Reading text →
★ ★ ★ ★ ★

By Byron Whitesides
August 17, 2008
I recently sent the following
email to my state representation, Senator Stedman and Representative
Johansen . I also forwarded it to Govenor Palin, and received
a response from her representative, Jerry Burnett, Administrative
Services Director, Alaska Department of Revenue.
My "complaint" to them was that the legislature has
taken the energy credit/resource rebate and turned it into a
PFD bonus, and in the process has left out many Alaskan who don't
qualify for the PFD this year for a multitude of reason.

★ ★ ★ ★ ★

Material provided →
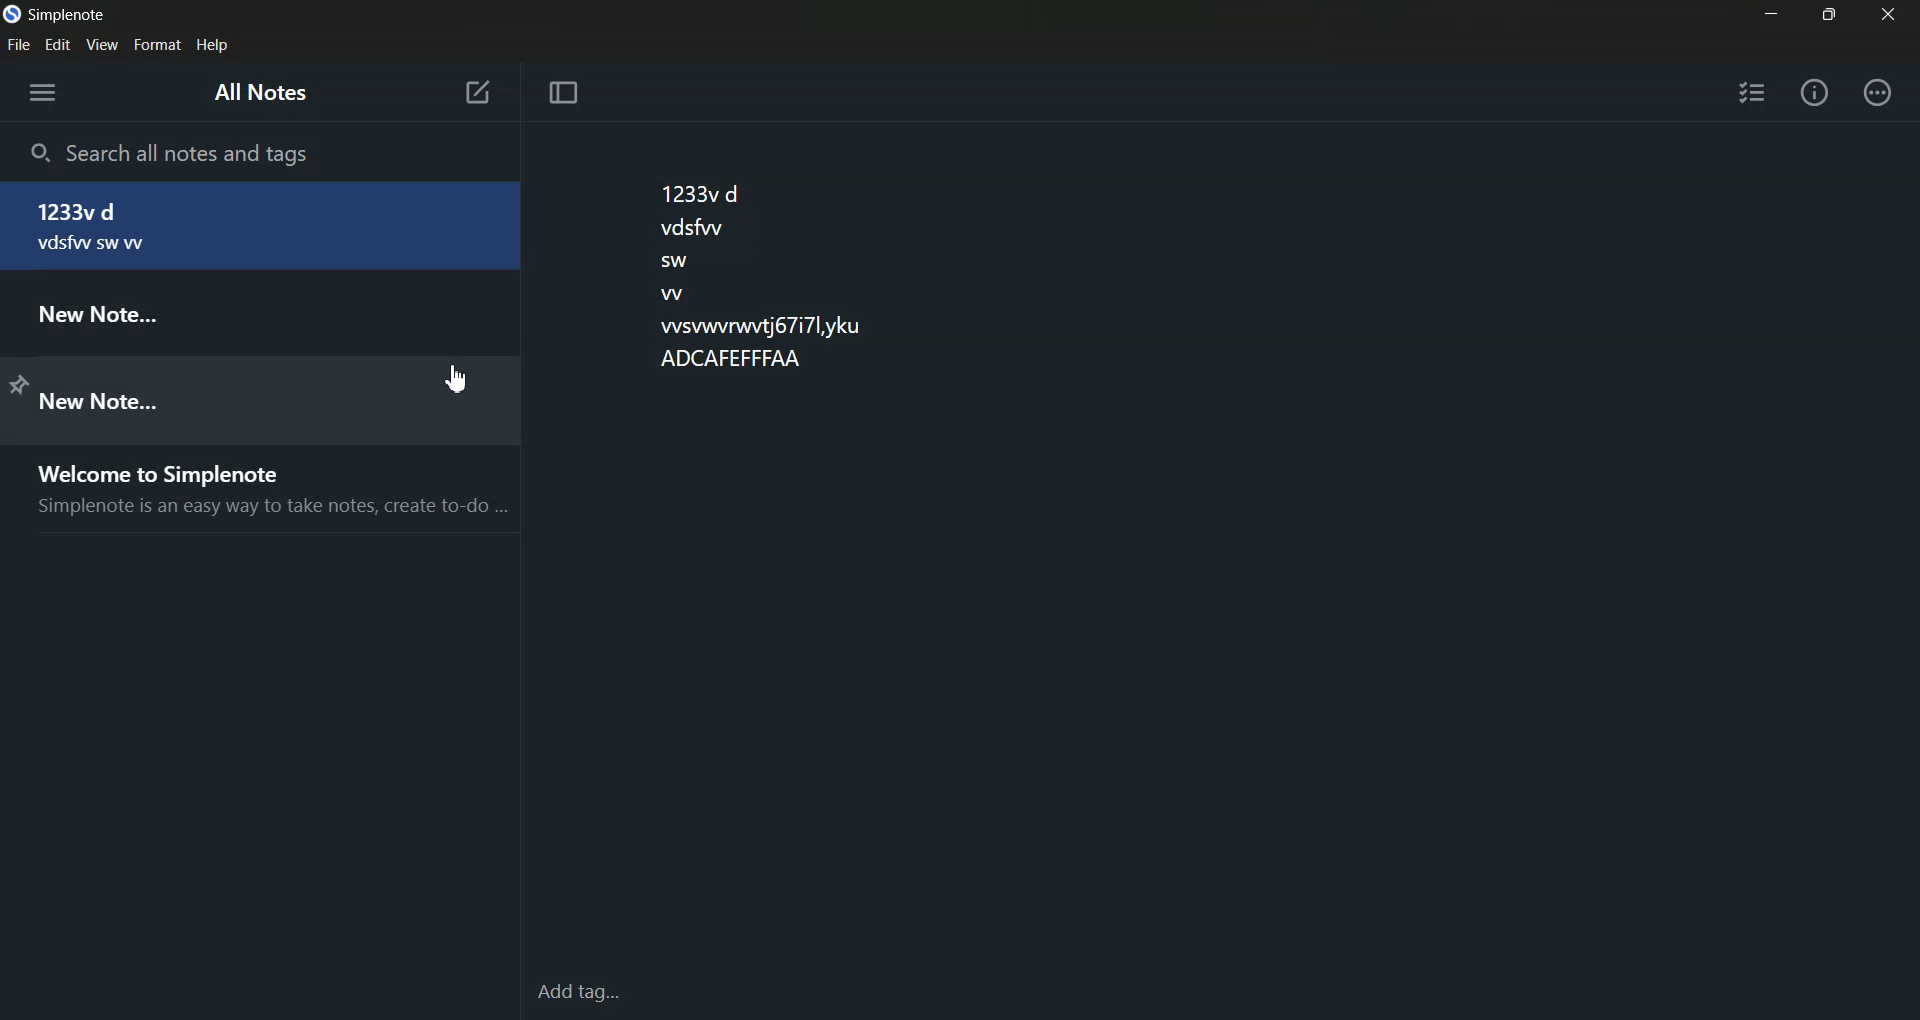 This screenshot has width=1920, height=1020. What do you see at coordinates (477, 92) in the screenshot?
I see `Add new note` at bounding box center [477, 92].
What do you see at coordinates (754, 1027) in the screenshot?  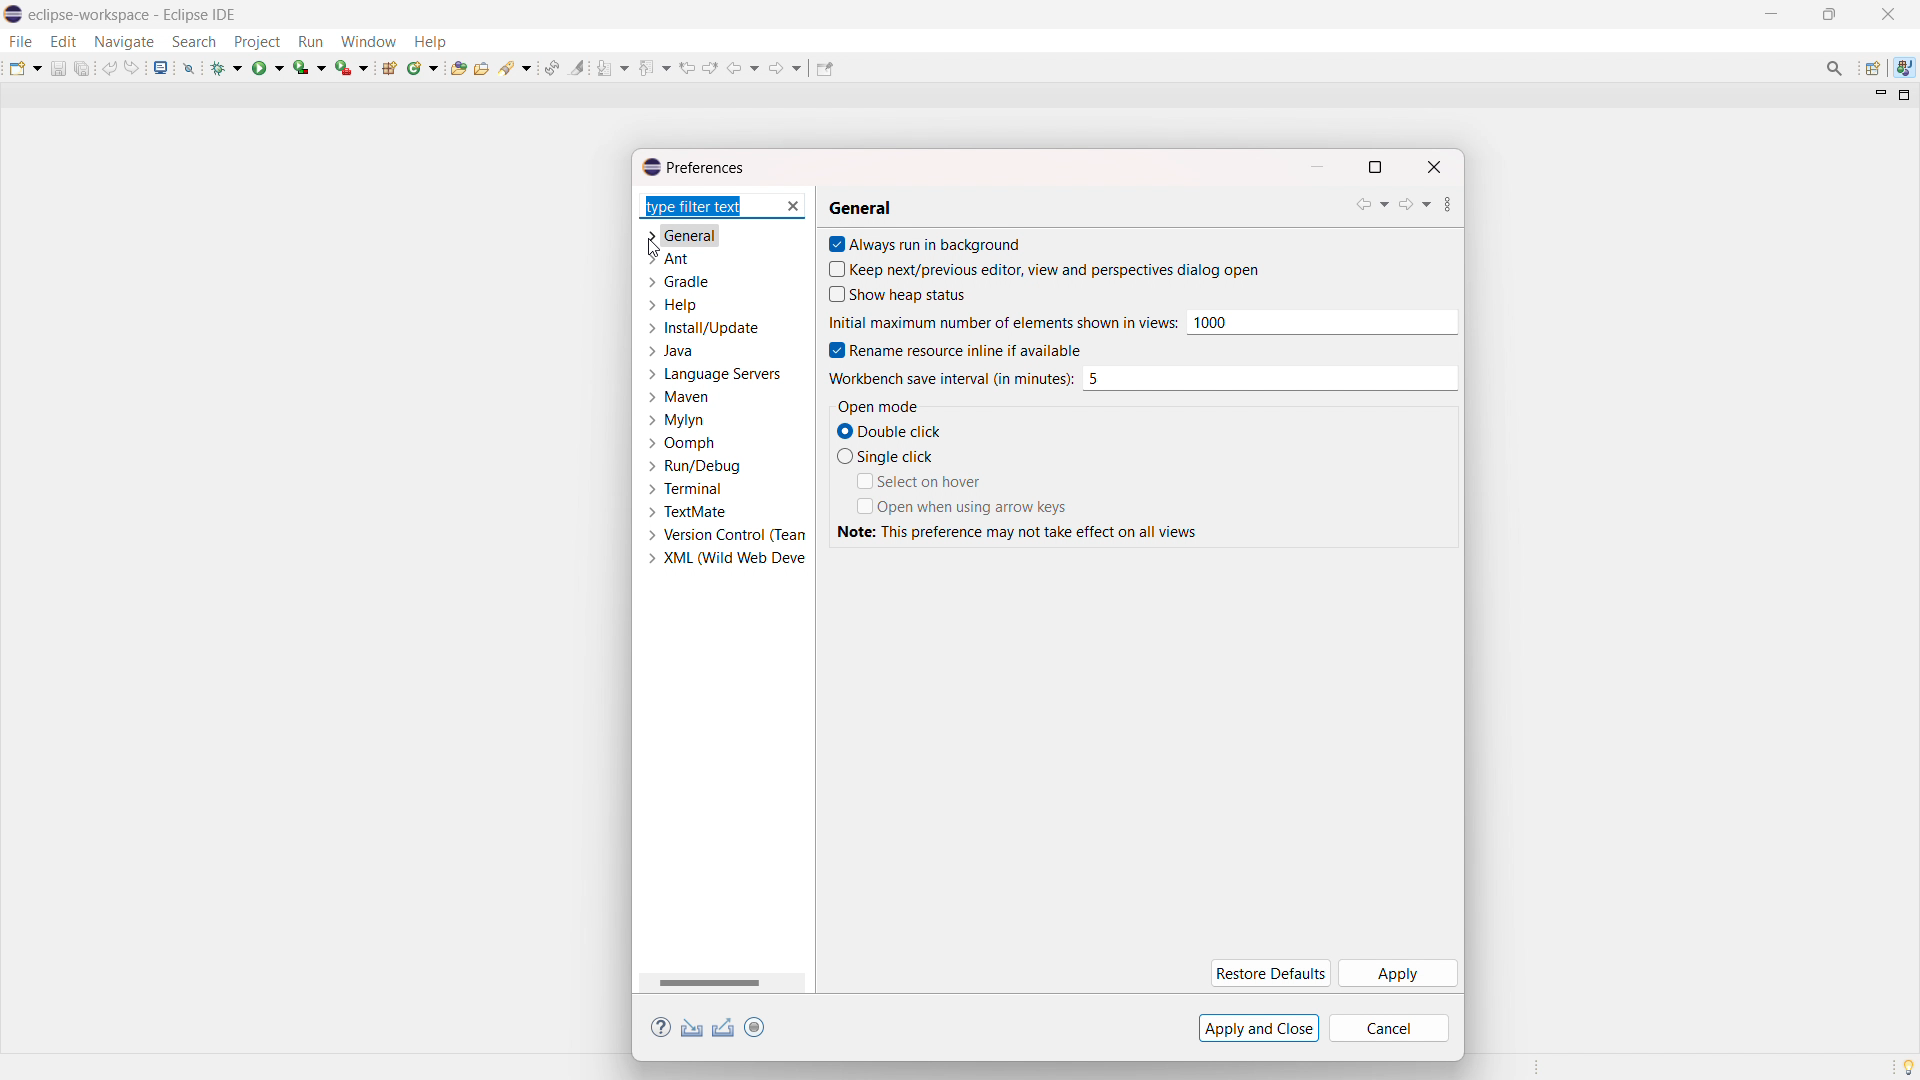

★ ★ ★ ★ ★

Written tasks →
• 1. In the energy rebate text, who answered on Governor Palin's behalf?
• 2. According to the energy rebate text, why did the writer complain to the legislators? Answer in one to three sentences.
• 3. Extend the energy rebate text with a few more sentences, picking up after its final line.

Responses per task →
• 1. Jerry Burnett, Administrative Services Director of the Alaska Department of Revenue, answered on her behalf.

• 2. The legislature had taken the energy credit/resource rebate and turned it into a PFD bonus. In doing so, it left out many Alaskans who don't qualify for the PFD this year for a variety of reasons.

• 3.
As I understood, this was supposed to help Alaskan's with the
high cost of energy here. I just read a few days ago, that the
average price of fuel is $0.85 per gallon more than the lower
48, and we all know it is much higher in the remote areas of
In the last few days, I have been made aware of 7 persons in
my small group of family and associates, who will not receive
this energy credit because it has been tied to the PFD. I feel
that this is an injustice that can not be allowed, and urge you
all to contact your state representation and governors office
and complain about this. Why should PFD recipients who live
in the lower 48 receive this energy credit while bona fide Alaska
residents don't? This was to help Alaskan's who have the highest
cost of living in the USA. This money needs to be spent here
in Alaska helping Alaskans and Alaskan businesses who are really
hurting trying to cope with the outrageous cost of fuel which
has increased the costs of all goods and services and strained
many households to the breaking point.
Here are the reasons I was given for the legislature to attach
this energy credit to the PFD.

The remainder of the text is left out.